Alors que la Turquie s'apprête à lancer un appel d'offre pour la construction de centrales nucléaires, Areva s'est d'ores et déjà montré intéressée pour participer au programme.
La question du nucléaire devrait être largement abordée à Ankara aujourd'hui, à l'occasion de la visite officielle du secrétaire d'Etat français chargé du Commerce extérieur Hervé Novelli. Celui-ci doit rencontrer aujourd'hui le ministre turc de l'énergie, Himli Güler, et plaider la cause d'Areva.
"Nous allons mettre le paquet, nous accrocher pour montrer qu'il est possible de travailler en Turquie en dépit des conditions politiques difficiles", promet M.Saltarelli, responsable commercial d'Areva pour l'Europe.

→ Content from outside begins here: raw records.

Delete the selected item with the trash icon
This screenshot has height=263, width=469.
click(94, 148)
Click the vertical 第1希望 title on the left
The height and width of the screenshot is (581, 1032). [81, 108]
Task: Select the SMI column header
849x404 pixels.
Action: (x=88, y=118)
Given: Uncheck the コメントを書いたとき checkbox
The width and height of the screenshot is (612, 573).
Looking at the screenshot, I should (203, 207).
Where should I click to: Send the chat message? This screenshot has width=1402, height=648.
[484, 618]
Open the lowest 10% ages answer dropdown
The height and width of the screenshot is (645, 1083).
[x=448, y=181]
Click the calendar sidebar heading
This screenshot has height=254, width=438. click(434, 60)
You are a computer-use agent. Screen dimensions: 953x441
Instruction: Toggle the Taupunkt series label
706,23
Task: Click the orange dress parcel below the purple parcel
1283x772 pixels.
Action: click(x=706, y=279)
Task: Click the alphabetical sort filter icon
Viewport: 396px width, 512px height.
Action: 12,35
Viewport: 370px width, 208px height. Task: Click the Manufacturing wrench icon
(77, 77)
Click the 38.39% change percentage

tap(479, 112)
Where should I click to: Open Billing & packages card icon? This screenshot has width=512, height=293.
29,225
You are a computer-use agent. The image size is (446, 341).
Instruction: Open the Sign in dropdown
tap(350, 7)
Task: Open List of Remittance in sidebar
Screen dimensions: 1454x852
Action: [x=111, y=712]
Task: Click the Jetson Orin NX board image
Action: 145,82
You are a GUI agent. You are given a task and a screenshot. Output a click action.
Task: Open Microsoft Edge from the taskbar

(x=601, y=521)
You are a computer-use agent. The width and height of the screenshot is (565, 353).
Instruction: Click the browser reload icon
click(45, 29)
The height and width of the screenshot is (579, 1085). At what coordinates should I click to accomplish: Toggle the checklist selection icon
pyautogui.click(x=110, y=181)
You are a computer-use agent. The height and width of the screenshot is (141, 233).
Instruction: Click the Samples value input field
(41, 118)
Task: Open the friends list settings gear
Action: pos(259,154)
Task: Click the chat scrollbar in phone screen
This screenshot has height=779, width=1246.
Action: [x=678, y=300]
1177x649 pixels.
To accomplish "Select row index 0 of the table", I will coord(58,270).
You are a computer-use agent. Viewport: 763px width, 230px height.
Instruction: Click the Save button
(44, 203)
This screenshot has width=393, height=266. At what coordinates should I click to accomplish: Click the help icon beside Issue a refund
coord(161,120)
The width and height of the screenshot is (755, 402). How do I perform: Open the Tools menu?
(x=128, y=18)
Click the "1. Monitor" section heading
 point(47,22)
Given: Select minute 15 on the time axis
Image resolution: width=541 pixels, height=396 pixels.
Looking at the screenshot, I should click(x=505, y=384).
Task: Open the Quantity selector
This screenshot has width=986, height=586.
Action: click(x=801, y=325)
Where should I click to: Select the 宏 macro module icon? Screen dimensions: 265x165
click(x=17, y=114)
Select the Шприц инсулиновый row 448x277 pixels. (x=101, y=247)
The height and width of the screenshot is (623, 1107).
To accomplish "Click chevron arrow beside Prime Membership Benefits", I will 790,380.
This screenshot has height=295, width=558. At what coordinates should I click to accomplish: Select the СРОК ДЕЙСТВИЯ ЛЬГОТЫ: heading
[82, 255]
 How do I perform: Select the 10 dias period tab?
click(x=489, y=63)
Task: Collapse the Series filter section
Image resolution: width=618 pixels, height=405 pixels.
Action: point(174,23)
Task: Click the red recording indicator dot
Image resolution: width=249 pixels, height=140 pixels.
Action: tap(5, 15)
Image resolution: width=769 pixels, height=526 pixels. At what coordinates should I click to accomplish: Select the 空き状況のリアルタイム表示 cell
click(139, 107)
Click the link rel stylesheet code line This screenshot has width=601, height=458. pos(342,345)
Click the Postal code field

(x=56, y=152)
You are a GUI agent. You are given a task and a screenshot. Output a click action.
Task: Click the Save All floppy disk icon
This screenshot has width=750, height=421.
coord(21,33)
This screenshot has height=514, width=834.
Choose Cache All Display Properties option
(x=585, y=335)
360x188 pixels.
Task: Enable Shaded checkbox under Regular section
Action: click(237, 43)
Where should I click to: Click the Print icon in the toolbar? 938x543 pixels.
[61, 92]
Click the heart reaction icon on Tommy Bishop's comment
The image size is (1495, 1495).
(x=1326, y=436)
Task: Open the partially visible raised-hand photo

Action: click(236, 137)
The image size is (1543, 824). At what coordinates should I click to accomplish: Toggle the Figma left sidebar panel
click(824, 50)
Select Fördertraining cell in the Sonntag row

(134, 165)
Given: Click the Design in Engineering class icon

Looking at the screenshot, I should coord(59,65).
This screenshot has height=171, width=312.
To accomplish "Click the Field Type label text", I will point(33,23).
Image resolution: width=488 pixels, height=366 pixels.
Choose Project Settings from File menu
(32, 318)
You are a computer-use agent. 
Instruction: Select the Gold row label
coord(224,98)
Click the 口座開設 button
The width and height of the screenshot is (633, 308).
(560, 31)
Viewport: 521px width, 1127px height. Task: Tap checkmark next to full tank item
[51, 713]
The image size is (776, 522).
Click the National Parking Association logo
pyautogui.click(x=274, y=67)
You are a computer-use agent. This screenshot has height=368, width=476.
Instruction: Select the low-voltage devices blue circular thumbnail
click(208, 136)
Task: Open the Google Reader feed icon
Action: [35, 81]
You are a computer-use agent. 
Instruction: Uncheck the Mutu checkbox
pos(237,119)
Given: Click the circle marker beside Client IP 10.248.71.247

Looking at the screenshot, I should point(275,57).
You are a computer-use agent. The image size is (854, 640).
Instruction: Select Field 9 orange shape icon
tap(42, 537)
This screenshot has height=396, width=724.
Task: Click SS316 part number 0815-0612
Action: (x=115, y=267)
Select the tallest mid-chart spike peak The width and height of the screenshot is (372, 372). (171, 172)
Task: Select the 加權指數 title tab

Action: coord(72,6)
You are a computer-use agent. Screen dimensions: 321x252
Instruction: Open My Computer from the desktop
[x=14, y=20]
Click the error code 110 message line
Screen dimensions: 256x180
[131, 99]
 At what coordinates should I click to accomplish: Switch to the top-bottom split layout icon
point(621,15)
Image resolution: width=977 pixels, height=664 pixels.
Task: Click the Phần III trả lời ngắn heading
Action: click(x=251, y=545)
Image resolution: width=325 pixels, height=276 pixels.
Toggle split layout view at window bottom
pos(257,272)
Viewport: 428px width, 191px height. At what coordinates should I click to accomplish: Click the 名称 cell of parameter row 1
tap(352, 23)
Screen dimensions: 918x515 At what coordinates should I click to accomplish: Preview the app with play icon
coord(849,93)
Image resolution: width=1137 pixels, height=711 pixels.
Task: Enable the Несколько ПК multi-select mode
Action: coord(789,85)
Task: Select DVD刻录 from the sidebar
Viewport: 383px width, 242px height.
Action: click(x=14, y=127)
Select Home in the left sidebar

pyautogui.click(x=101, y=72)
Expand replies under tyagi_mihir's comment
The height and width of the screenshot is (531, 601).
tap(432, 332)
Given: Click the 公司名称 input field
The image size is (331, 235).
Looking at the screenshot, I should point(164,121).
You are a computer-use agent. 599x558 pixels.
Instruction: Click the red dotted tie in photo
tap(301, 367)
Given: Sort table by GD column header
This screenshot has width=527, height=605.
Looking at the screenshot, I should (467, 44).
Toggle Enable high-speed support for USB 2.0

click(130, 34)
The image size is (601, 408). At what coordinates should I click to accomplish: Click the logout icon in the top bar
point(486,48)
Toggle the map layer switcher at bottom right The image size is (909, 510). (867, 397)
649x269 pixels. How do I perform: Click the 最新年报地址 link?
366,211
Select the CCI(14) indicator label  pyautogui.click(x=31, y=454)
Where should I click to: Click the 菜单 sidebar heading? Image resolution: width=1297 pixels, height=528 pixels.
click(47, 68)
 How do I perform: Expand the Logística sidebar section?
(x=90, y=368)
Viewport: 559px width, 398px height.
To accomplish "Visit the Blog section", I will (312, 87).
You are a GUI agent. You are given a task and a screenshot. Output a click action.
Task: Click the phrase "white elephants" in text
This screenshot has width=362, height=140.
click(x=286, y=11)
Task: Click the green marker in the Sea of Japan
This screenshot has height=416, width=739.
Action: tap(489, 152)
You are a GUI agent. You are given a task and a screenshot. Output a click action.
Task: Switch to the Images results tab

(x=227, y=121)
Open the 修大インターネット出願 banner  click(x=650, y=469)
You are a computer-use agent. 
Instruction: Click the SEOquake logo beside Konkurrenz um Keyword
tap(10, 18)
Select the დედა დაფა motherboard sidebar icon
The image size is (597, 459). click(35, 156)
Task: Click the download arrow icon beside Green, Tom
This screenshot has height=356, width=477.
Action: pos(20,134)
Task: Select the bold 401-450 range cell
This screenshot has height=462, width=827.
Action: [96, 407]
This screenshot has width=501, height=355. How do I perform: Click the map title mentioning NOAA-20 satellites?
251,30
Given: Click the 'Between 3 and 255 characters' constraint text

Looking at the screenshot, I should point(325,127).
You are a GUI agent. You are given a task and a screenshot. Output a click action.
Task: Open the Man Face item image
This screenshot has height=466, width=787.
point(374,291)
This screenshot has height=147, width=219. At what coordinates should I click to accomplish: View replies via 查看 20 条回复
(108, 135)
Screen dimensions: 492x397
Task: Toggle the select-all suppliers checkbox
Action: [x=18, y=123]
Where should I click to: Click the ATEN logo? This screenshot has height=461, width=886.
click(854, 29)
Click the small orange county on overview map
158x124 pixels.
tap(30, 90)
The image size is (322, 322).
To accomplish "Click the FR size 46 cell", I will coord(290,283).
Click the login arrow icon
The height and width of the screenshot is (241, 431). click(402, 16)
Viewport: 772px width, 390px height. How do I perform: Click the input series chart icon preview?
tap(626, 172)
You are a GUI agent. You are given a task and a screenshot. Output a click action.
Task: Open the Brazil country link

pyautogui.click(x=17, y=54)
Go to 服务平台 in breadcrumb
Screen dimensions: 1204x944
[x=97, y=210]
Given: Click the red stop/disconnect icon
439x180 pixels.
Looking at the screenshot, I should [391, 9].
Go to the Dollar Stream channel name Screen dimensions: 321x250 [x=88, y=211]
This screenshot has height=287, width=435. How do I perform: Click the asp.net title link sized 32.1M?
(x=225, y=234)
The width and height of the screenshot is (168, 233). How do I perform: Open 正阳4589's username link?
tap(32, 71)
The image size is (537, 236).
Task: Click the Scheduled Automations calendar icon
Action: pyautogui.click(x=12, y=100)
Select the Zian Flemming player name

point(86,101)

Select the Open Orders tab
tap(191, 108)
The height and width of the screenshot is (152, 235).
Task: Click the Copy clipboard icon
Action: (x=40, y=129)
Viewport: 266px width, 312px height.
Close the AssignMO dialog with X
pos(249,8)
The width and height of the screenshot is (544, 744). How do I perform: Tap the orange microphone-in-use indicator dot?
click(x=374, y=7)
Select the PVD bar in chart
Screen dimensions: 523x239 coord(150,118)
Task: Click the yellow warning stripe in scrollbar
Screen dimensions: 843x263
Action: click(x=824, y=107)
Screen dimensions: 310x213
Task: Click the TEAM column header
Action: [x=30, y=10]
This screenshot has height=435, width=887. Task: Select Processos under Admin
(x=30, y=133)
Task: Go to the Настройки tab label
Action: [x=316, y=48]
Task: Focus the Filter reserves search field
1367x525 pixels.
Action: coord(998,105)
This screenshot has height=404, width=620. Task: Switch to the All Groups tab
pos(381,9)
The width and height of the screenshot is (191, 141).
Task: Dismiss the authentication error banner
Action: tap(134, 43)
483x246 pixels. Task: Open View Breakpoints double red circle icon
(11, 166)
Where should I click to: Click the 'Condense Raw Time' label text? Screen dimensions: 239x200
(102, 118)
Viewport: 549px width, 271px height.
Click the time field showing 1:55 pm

Ce sont ces "conditions politiques difficiles", liées à la reconnaissance française du génocide arménien et à la question de l'adhésion de la Turquie au sein de l'Union européenne, qui auraient notamment empêché GDF d'accéder au projet de gazoduc européen Nabucco.
"Ce qui m'intéresse maintenant, c'est que l'ambitieux programme nucléaire turc soit opportun pour permettre aux entreprises françaises, et je pense ici à Areva, de retenir l'attention de nos amis turcs", a confié Hervé Novelli à la presse.
L'appel d'offre, initialement prévu pour le 21 février, a été repoussé sine die. 3 centrales nucléaires sont envisagées pour 2012, pour une capacité cumulée de 5 000 mégawatts.